(Records for this exercise begins)

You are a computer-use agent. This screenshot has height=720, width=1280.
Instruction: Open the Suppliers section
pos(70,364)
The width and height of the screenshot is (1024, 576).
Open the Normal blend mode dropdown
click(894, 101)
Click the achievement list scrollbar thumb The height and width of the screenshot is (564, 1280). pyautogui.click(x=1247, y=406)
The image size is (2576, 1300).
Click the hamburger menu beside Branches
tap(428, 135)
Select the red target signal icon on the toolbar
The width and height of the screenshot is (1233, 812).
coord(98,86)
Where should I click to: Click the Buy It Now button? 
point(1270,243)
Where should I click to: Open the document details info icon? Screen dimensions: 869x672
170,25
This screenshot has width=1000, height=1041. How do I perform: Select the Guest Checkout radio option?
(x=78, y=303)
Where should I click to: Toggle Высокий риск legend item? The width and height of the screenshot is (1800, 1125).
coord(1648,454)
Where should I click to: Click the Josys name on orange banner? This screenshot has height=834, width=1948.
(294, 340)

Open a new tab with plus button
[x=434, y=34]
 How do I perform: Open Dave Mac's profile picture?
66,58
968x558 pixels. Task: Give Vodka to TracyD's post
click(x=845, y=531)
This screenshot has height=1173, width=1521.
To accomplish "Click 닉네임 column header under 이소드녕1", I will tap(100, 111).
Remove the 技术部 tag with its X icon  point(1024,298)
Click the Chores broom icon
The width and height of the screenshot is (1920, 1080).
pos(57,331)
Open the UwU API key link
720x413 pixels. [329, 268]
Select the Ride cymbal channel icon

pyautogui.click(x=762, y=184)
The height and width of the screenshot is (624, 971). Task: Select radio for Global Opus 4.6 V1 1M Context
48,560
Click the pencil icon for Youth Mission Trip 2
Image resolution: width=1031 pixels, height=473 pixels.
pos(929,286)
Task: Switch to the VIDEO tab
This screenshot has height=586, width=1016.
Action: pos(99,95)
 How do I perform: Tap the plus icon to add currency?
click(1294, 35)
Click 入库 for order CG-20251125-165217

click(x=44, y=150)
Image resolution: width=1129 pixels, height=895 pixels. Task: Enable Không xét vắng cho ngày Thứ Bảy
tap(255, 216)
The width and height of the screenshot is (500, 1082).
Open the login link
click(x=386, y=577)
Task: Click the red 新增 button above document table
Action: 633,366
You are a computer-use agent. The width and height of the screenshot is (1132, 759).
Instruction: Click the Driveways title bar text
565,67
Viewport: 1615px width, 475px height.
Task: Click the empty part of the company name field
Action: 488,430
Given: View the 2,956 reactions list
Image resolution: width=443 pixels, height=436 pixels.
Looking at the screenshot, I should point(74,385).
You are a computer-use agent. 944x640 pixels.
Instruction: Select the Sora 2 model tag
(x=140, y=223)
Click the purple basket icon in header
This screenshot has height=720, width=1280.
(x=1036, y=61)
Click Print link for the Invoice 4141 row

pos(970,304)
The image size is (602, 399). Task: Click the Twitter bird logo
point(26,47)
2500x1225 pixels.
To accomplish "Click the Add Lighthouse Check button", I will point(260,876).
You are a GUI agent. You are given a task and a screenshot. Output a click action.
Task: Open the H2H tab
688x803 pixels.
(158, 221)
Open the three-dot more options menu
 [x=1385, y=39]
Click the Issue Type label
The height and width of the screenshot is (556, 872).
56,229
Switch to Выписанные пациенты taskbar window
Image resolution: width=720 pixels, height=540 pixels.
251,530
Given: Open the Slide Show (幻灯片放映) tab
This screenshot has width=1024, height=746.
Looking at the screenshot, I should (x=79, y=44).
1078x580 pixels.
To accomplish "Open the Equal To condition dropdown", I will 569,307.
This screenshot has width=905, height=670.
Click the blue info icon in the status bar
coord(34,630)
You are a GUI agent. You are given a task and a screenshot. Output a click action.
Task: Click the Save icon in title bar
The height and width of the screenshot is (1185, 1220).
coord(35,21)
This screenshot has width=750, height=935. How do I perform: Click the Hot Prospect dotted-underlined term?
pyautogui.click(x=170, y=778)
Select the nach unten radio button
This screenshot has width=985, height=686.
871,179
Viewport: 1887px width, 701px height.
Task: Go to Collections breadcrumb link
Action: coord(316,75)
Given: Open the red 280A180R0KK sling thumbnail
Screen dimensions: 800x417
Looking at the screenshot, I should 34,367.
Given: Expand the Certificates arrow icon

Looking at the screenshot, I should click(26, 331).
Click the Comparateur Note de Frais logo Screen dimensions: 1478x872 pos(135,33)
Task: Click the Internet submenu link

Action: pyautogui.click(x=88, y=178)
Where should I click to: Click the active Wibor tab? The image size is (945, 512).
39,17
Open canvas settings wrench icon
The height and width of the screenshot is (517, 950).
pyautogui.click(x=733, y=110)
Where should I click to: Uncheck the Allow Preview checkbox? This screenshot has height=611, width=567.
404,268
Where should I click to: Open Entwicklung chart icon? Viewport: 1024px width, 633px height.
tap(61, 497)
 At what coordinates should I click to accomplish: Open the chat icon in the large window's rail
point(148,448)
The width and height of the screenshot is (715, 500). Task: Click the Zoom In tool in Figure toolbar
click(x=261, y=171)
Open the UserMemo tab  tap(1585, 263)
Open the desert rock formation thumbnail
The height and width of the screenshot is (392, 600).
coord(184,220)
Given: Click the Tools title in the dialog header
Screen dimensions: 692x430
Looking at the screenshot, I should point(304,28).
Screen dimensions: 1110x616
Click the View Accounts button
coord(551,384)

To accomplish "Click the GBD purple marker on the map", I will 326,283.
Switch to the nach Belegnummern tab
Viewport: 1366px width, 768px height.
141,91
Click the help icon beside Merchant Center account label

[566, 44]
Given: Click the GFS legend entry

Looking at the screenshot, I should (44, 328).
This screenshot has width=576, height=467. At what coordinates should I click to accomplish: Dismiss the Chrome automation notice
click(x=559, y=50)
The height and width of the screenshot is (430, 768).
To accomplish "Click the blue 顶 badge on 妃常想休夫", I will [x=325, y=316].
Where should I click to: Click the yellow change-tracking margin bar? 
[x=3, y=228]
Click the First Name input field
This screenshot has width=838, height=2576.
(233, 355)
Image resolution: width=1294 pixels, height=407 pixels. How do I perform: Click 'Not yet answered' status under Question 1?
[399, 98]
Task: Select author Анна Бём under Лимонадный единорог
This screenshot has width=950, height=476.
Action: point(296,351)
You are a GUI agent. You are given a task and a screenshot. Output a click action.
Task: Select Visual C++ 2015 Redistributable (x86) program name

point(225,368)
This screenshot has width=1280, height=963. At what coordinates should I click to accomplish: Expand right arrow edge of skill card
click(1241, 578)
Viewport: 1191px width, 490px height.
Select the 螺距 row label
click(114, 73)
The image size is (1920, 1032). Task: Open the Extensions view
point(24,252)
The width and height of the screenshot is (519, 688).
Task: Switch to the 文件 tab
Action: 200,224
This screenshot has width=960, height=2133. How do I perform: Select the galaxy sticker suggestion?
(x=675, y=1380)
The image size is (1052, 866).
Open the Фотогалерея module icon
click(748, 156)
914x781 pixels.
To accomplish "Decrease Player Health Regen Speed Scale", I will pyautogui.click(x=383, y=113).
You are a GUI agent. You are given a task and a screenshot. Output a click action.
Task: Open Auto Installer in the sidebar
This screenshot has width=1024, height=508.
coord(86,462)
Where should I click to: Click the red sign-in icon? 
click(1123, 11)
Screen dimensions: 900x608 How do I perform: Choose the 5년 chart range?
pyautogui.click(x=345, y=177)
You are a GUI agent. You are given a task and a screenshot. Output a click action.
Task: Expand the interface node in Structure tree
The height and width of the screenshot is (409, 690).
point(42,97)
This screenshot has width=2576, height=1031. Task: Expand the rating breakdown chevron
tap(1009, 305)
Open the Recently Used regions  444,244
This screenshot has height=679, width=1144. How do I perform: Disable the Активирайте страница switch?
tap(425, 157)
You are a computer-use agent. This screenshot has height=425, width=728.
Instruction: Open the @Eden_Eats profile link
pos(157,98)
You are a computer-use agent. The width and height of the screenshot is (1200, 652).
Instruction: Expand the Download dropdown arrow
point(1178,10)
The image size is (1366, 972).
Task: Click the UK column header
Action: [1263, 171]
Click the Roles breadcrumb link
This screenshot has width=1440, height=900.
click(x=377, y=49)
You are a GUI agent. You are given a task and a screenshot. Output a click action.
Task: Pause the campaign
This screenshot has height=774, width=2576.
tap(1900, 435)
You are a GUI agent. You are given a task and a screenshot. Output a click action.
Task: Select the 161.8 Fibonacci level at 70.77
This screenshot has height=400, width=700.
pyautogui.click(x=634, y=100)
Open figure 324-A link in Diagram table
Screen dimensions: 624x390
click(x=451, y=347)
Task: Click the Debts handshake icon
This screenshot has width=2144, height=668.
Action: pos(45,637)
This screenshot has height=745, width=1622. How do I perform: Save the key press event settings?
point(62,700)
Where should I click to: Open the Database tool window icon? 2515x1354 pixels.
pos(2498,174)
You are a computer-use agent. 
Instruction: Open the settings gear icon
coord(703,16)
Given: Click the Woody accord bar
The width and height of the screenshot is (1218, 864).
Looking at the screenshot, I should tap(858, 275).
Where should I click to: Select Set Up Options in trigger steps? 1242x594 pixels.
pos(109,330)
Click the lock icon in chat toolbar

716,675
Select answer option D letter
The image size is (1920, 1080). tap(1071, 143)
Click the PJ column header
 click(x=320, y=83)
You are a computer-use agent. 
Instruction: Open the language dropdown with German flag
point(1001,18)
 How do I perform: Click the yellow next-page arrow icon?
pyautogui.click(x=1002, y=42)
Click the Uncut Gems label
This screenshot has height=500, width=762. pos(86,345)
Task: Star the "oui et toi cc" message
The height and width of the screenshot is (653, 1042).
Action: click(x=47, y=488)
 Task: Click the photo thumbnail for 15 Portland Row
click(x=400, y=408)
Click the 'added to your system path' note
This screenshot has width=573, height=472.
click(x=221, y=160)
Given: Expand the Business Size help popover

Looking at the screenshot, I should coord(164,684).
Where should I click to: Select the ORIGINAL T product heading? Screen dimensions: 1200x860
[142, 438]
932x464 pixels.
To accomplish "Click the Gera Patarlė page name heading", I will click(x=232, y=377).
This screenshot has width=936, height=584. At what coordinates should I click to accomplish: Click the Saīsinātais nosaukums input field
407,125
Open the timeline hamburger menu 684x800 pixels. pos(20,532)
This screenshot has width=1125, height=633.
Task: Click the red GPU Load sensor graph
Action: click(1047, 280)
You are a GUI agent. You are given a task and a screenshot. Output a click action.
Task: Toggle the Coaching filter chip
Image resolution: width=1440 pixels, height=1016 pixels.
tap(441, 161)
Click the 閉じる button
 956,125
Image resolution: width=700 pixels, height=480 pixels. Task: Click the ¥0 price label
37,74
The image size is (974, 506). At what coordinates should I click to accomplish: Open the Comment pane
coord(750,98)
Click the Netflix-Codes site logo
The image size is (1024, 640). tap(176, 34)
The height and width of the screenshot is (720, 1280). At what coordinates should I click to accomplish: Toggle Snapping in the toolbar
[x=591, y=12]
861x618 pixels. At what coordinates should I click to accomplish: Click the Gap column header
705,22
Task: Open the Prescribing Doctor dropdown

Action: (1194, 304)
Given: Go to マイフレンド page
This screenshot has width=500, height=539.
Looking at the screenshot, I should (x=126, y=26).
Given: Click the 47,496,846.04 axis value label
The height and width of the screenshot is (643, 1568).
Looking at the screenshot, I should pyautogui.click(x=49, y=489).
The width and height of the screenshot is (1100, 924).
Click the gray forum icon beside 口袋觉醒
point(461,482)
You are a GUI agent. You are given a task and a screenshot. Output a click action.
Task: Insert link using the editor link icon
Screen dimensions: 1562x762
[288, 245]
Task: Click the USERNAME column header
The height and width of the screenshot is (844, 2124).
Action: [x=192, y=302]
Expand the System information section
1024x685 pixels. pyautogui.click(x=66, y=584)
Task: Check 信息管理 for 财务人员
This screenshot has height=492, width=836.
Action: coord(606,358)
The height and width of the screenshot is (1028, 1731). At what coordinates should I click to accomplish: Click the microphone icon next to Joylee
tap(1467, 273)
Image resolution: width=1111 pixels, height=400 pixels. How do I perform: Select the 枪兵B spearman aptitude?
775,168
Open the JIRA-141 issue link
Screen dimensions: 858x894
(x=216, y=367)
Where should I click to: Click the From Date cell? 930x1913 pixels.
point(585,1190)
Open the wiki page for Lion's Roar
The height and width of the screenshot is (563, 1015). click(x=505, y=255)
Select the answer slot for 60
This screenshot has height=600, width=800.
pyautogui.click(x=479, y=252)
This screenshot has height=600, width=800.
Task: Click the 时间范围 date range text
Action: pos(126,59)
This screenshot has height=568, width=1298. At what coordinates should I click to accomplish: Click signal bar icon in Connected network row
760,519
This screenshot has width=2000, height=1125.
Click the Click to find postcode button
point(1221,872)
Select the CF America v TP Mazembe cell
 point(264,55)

(Records for this exercise ends)

**What the task requires**
From the records above, copy only the lines starting with the line that holds "This screenshot has height=1173, width=1521." and going on through the line that holds "Task: Switch to the VIDEO tab", exactly as written.

**Problem solution**
This screenshot has height=1173, width=1521.
To accomplish "Click 닉네임 column header under 이소드녕1", I will tap(100, 111).
Remove the 技术部 tag with its X icon  point(1024,298)
Click the Chores broom icon
The width and height of the screenshot is (1920, 1080).
pos(57,331)
Open the UwU API key link
720x413 pixels. [329, 268]
Select the Ride cymbal channel icon

pyautogui.click(x=762, y=184)
The height and width of the screenshot is (624, 971). Task: Select radio for Global Opus 4.6 V1 1M Context
48,560
Click the pencil icon for Youth Mission Trip 2
Image resolution: width=1031 pixels, height=473 pixels.
pos(929,286)
Task: Switch to the VIDEO tab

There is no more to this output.